La elegancia de Hustvedt reposa, creo, en el hecho de convencernos de la necesidad de contarnos como una línea recta lo que es una maraña circunvalar, un concurso de archivos dentro de otros archivos, de archivos contrapuestos, especulares, desde cuyos bordes nos constituimos alrededor de un centro movedizo, el núcleo traumático de haber sido colocados en el archivo paterno en calidad de objetos, agujero negro recubierto de folios, imágenes, discursos sobre recuerdos que ya son significaciones de otros, los que nos ven, para quienes nos volvemos texto.

El camino que lanza Hustvedt ante nuestra mirada es un archivo rico en gestos, símbolos y sugerencias psicoanalíticas y filosóficas, cuya yuxtaposición sugiere un orden. “Todo mundo interior – dice la escritora – tiene su código”. También alude a la “caja china”, ese artificio que encierra otra caja dentro de otra caja… El orden que me sugiere este libro (leído para mi testiga) es aproximadamente el siguiente: el archivo a partir del cual brota la historia es el cuerpo ideal alrededor del núcleo traumático familiar (sin lugar en el espacio de enunciación), encarnado en el cadáver del padre, ante el cual se agita el cuerpo ideal de su otro, Erik; del otro de Erik, Inga; del otro de Inga, Max; del otro del cadáver del padre, el cuerpo diseccionado en la universidad, Tweedledum y Tweedledee; del otro del deseo del padre, lo de Lisa Kovacek y sus demás amantes; del otro del deseo de Erik, Jeffrey el fotógrafo que fue pareja de Miranda; de Eggy y Sonia; de Siri y sus personajes, etcétera.
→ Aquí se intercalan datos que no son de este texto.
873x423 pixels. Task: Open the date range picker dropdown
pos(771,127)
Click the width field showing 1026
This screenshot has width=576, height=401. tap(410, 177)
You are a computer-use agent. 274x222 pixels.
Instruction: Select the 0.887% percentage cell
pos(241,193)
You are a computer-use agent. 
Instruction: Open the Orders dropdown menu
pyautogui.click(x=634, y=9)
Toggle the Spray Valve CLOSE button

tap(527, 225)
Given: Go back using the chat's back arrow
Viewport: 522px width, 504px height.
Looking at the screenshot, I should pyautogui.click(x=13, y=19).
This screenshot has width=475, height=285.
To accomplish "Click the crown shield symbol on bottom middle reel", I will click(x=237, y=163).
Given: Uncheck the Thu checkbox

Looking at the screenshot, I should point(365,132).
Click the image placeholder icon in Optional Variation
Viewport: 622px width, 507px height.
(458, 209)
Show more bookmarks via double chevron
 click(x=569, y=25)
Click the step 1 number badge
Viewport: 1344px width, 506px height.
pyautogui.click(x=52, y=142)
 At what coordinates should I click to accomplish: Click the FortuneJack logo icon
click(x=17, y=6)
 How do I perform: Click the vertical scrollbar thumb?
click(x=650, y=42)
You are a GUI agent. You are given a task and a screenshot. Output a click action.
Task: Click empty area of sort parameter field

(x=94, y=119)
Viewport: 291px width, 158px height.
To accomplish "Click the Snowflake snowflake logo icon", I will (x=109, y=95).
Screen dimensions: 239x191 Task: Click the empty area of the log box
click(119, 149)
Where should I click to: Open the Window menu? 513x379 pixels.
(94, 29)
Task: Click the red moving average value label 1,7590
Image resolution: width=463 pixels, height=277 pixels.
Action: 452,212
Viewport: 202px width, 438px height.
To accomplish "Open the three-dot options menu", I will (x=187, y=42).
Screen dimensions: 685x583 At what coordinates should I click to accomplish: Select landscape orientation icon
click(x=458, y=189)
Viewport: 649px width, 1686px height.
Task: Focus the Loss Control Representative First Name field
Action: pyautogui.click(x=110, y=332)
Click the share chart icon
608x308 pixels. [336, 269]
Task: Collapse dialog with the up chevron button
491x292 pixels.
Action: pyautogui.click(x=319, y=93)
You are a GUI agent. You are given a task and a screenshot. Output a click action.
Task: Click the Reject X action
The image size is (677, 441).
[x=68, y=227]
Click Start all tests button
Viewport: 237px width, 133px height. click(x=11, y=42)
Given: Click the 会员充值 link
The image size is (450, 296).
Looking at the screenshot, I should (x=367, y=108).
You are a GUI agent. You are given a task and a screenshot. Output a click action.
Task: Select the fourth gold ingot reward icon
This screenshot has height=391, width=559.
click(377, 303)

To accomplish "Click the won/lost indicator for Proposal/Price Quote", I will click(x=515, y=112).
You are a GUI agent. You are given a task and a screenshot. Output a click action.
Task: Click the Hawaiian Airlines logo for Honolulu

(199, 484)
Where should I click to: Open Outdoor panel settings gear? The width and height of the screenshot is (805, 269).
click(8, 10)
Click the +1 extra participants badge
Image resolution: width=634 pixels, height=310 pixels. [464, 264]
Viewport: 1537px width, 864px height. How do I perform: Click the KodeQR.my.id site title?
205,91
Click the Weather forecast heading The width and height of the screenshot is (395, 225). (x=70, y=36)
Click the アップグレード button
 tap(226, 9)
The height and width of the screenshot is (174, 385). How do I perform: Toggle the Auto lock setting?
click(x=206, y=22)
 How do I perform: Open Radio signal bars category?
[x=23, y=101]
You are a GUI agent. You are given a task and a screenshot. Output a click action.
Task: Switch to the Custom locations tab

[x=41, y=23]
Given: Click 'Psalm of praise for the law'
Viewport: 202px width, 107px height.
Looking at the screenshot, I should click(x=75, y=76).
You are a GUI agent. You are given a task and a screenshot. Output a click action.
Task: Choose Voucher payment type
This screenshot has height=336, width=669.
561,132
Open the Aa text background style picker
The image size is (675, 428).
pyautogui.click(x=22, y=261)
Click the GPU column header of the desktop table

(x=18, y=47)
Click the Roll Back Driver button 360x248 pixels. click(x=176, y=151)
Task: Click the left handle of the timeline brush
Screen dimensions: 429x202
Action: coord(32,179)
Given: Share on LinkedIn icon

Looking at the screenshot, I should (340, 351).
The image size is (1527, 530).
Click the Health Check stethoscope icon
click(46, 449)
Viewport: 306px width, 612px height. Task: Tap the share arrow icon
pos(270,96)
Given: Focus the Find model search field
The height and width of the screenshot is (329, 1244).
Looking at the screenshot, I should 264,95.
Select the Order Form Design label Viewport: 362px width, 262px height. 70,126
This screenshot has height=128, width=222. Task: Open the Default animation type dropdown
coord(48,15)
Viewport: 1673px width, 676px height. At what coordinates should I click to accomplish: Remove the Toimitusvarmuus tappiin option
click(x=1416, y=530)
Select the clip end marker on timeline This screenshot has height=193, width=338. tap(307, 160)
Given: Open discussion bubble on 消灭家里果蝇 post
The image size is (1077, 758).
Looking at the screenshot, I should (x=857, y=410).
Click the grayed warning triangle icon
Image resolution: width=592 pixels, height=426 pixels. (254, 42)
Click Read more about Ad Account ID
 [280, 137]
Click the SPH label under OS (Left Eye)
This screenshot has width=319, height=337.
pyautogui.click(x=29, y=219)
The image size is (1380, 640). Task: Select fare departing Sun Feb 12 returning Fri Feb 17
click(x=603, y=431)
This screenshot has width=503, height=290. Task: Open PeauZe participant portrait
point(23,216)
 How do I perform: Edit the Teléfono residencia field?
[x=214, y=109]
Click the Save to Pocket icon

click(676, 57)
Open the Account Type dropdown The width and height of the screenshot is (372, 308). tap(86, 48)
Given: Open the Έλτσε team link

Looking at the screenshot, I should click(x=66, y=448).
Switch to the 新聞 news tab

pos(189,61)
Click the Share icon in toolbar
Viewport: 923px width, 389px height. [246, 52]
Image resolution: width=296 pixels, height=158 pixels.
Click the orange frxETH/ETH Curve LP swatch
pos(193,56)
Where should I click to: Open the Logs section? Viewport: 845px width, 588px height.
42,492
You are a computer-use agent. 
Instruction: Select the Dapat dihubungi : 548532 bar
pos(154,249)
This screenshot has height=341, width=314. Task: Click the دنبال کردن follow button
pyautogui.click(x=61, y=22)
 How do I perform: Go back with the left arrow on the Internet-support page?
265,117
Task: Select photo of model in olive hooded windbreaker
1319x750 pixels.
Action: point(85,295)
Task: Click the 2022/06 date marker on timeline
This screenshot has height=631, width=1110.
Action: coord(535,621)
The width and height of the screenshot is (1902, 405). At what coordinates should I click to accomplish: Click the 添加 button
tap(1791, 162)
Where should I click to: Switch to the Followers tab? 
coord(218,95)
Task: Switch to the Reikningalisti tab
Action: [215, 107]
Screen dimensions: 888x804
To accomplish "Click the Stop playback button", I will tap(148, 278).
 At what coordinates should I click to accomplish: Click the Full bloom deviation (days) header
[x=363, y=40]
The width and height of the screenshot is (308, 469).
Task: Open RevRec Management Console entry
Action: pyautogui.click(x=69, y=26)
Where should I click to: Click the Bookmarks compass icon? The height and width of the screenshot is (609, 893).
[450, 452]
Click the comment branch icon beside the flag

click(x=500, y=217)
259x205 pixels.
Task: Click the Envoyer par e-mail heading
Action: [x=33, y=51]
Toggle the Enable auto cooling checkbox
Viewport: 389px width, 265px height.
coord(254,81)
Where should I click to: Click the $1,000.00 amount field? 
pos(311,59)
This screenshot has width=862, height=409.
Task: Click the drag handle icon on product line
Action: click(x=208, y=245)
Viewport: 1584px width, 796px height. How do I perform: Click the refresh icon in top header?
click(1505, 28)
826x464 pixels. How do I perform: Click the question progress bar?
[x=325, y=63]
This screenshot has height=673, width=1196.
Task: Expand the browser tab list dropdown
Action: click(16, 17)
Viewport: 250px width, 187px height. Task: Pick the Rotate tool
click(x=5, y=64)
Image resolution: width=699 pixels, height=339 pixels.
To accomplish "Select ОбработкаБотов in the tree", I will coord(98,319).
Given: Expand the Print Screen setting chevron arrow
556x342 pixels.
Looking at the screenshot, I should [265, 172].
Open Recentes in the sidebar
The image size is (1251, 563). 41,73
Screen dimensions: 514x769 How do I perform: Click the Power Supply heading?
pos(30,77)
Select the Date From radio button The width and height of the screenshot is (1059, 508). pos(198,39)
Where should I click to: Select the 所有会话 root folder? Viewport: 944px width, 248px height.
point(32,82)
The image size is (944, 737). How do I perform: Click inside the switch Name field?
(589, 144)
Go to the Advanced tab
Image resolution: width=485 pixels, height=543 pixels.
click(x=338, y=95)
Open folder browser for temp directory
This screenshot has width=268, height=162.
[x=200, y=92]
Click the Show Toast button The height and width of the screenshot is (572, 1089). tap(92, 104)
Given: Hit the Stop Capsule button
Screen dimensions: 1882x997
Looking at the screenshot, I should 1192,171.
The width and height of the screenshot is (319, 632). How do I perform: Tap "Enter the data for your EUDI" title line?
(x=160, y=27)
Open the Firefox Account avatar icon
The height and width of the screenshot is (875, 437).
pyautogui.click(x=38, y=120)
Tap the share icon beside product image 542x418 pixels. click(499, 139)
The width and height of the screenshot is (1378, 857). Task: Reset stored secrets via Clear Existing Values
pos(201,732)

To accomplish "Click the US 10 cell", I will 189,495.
“… son los padres los que hacen las guerras…” dice Miranda sobre Jeffrey Lane y sus posibles motivos para publicar en una galería, sin su consentimiento, una foto en la que vemos a un Erik iracundo. Es un archivo expuesto y sujeto a curaduría. 

Lo que resulta de estos juegos especulares entre deseo y mandato es un objeto hecho de dos sujetos anulados entre sí al inscribirse en el archivo del otro (por amor, deseo, odio, rencor, anhelo, desprecio…). En todo caso, en la novela son los padres los que producen los archivos, es decir, los que existen. Los hijos en la historia, especialmente las mujeres, parece denunciar Hustvedt, son elementos en los archivos, síntomas en el índice paterno, el que decide el adentro y afuera de la caja china. El sujeto queda reducido a ser un efecto de la colocación arbitraria de ese límite. En ese archivo especular que es el patriarcado cristiano y capitalista, la dislocación que nace de la reducción de dos sujetos en objetos recíprocos del otro, produce las identidades pero también la guerra. Existir es existir en contra del otro, de cuyo deseo somos objeto, de cuyo archivo de fantasmas nos convertimos en herederos y, finalmente, en padres.